Jadi darimana persisnya watak agresif manusia itu? Jawaban teologis terhadap pertanyaan ini telah banyak diberikan oleh agama-agama yang berbeda-beda. Pada kesempatan ini, saya ingin berpaling pada sosiobiologi. Menurut ilmu sosiobiologi, gen bukan saja menurunkan ciri fisik manusia (individual maupun kelompok), tetapi juga watak dan perilaku manusia, sementara para ilmuwan sosial mempertahankan bahwa watak dan perilaku manusia dibentuk oleh lingkungan kehidupan, pergaulan dan pendidikan manusia. Jadi, para sosiobiolog mempertahankan peran nature
, sedangkan para sosiolog mempertahankan peran nurture dalam pembentukan watak dan perilaku manusia. Memang harus kita terima sebagai fakta bahwa lingkungan pergaulan dan kehidupan manusia kerap mendorong manusia bersikap agresif terhadap sesamanya. Tetapi bahwa sifat agresif juga diturunkan dari nenek moyang manusia lewat gen yang diwariskan, juga adalah suatu fakta yang harus kita terima (meskipun kontroversial!). Nah, kalau nenek moyang paling awal dari manusia berasal dari hewan (menurut pandangan sains evolusi), dan hewan memang memiliki naluri agresif yang sangat kuat demi survival mereka, maka tidaklah mengejutkan jika homo sapiens sapiens, makhluk cerdas yang kita namakan manusia, juga memiliki watak agresif. Dengan demikian kita dapat katakan bahwa penderitaan manusia, yang ditimbulkan oleh sifat agresif manusia, adalah sesuatu yang memang harus manusia tanggung sebagai akibat kodrati genetiknya, bukan karena dosa asal! Inilah jawaban saya terhadap pertanyaan dari mana asal-usul penderitaan.

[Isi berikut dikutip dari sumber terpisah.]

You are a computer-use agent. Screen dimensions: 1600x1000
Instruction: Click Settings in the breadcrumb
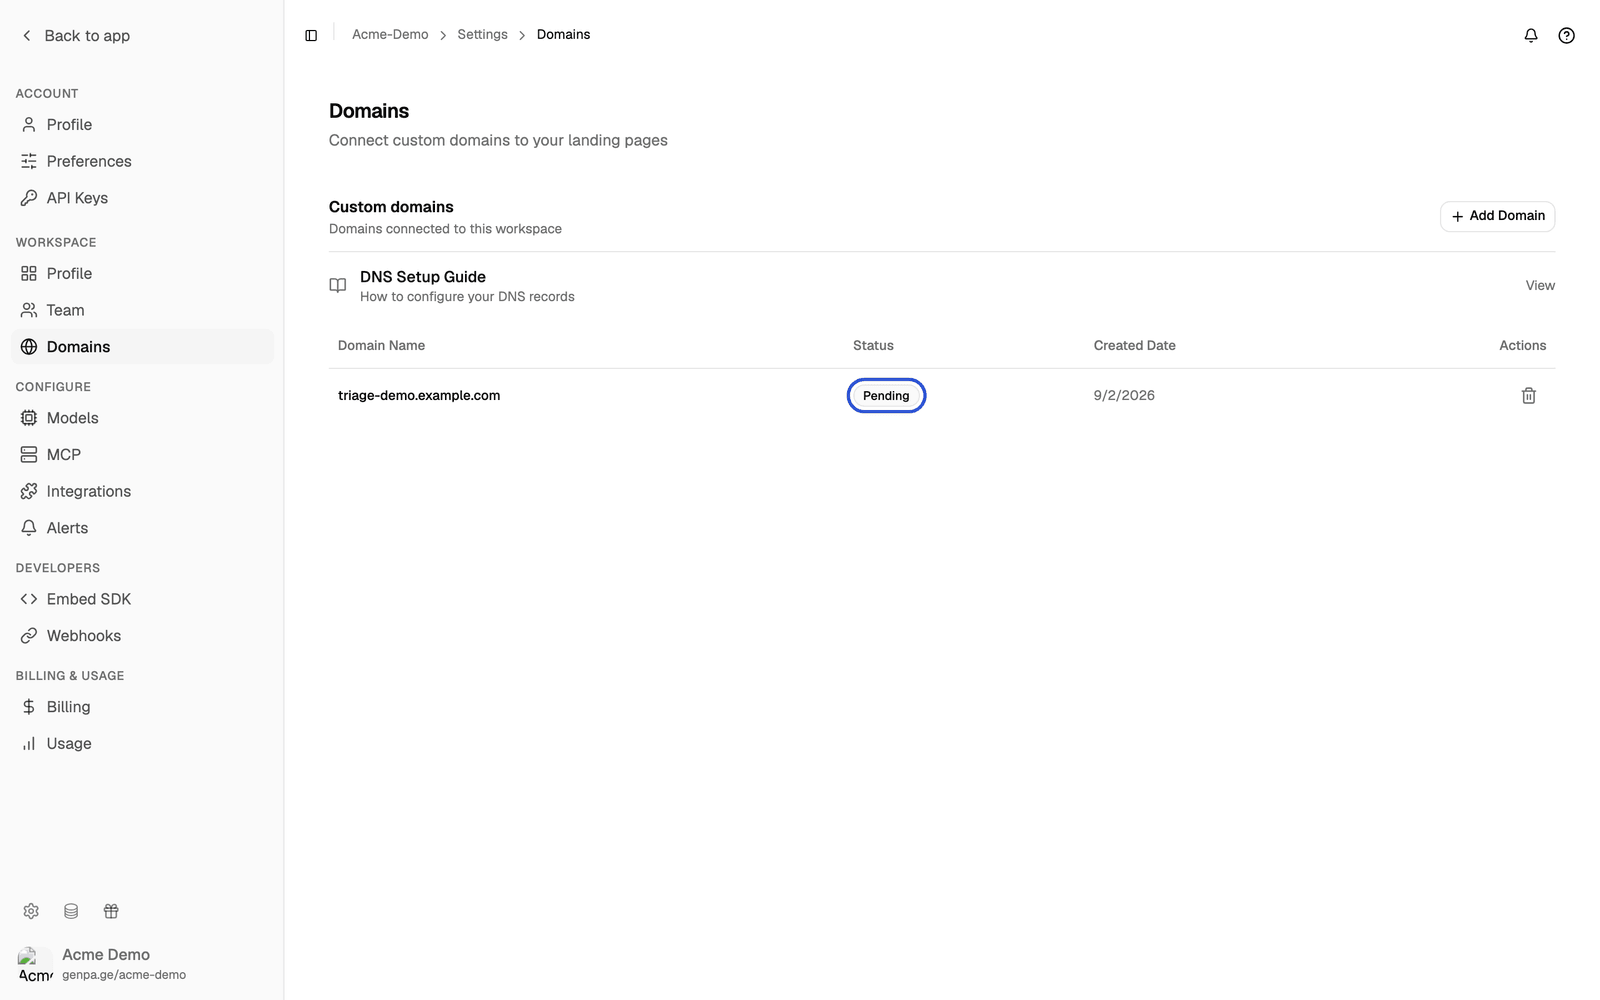point(482,34)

Sebagai kesimpulan tulisan ini harus dikatakan bahwa dosa asal, original sin, tidak ada; yang ada adalah karunia atau rakhmat asal, original grace. Dengan demikian, semua bentuk kesusahan dan penderitaan manusia, termasuk kematian manusia, tidak dapat diasalkan pada dosa asal Adam dan Hawa, melainkan pada kodrat alamiah manusia sebagai makhluk pekerja yang muncul melalui seleksi alamiah, sebagai suatu hasil proses evolusi yang panjang, yang berpangkal dari makhluk yang kita namakan hewan yang memiliki karakter agresif. Karena dosa asal tidak ada, maka soteriologi salib tidak diperlukan untuk memberi jalan pembebasan bagi manusia. Dengan bekal pengetahuan yang sudah diperoleh sang Hawa pemberani, kita, manusia, bisa terus maju untuk mempertahankan eksistensi kita, dengan terus mengembangkan sains dan teknologi dan menyelenggarakan pendidikan moral untuk generasi sekarang dan generasi yang mendatang, terus tanpa rehat.